* What this task involves
Copy out the data below. Keep every word as it is.

* Information supplied
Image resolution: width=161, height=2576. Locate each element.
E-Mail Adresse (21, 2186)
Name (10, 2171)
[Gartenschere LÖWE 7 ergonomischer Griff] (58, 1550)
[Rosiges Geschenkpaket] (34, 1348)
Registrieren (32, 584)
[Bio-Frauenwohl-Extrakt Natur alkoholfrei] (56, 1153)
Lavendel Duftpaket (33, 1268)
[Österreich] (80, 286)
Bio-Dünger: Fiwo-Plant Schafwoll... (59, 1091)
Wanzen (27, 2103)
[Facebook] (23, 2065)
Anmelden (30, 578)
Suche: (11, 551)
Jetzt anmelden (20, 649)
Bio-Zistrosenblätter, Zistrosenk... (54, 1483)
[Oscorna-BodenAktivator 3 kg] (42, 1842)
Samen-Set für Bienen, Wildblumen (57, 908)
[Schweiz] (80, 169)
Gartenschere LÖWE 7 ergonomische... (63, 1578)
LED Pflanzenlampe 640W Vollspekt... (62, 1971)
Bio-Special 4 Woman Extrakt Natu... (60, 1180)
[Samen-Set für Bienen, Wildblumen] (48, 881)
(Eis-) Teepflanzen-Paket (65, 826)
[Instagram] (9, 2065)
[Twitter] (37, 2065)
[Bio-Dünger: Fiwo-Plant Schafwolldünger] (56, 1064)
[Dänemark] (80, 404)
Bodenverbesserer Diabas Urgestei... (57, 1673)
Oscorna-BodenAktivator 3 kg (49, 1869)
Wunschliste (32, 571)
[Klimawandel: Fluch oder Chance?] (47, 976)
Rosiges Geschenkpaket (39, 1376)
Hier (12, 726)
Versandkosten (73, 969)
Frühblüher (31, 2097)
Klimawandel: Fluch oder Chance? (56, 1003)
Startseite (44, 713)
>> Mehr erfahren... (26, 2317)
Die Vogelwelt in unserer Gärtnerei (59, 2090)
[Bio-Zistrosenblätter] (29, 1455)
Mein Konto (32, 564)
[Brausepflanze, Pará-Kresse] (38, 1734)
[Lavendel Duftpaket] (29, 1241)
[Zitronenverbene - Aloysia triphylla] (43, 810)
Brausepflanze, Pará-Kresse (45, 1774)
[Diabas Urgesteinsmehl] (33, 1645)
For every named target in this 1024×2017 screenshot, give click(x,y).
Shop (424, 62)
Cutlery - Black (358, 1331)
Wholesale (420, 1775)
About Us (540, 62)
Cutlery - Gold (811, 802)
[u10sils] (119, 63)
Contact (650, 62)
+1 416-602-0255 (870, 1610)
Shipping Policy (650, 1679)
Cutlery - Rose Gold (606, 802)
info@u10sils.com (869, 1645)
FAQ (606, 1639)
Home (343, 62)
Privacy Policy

* Result
Image resolution: width=161, height=2576. Locate each element.
E-Mail Adresse (21, 2186)
Name (10, 2171)
[Gartenschere LÖWE 7 ergonomischer Griff] (58, 1550)
[Rosiges Geschenkpaket] (34, 1348)
Registrieren (32, 584)
[Bio-Frauenwohl-Extrakt Natur alkoholfrei] (56, 1153)
Lavendel Duftpaket (33, 1268)
[Österreich] (80, 286)
Bio-Dünger: Fiwo-Plant Schafwoll... (59, 1091)
Wanzen (27, 2103)
[Facebook] (23, 2065)
Anmelden (30, 578)
Suche: (11, 551)
Jetzt anmelden (20, 649)
Bio-Zistrosenblätter, Zistrosenk... (54, 1483)
[Oscorna-BodenAktivator 3 kg] (42, 1842)
Samen-Set für Bienen, Wildblumen (57, 908)
[Schweiz] (80, 169)
Gartenschere LÖWE 7 ergonomische... (63, 1578)
LED Pflanzenlampe 640W Vollspekt... (62, 1971)
Bio-Special 4 Woman Extrakt Natu... (60, 1180)
[Samen-Set für Bienen, Wildblumen] (48, 881)
(Eis-) Teepflanzen-Paket (65, 826)
[Instagram] (9, 2065)
[Twitter] (37, 2065)
[Bio-Dünger: Fiwo-Plant Schafwolldünger] (56, 1064)
[Dänemark] (80, 404)
Bodenverbesserer Diabas Urgestei... (57, 1673)
Oscorna-BodenAktivator 3 kg (49, 1869)
Wunschliste (32, 571)
[Klimawandel: Fluch oder Chance?] (47, 976)
Rosiges Geschenkpaket (39, 1376)
Hier (12, 726)
Versandkosten (73, 969)
Frühblüher (31, 2097)
Klimawandel: Fluch oder Chance? (56, 1003)
Startseite (44, 713)
>> Mehr erfahren... (26, 2317)
Die Vogelwelt in unserer Gärtnerei (59, 2090)
[Bio-Zistrosenblätter] (29, 1455)
Mein Konto (32, 564)
[Brausepflanze, Pará-Kresse] (38, 1734)
[Lavendel Duftpaket] (29, 1241)
[Zitronenverbene - Aloysia triphylla] (43, 810)
Brausepflanze, Pará-Kresse (45, 1774)
[Diabas Urgesteinsmehl] (33, 1645)
For every named target in this 1024×2017 screenshot, give click(x,y).
Shop (424, 62)
Cutlery - Black (358, 1331)
Wholesale (420, 1775)
About Us (540, 62)
Cutlery - Gold (811, 802)
[u10sils] (119, 63)
Contact (650, 62)
+1 416-602-0255 (870, 1610)
Shipping Policy (650, 1679)
Cutlery - Rose Gold (606, 802)
info@u10sils.com (869, 1645)
FAQ (606, 1639)
Home (343, 62)
Privacy Policy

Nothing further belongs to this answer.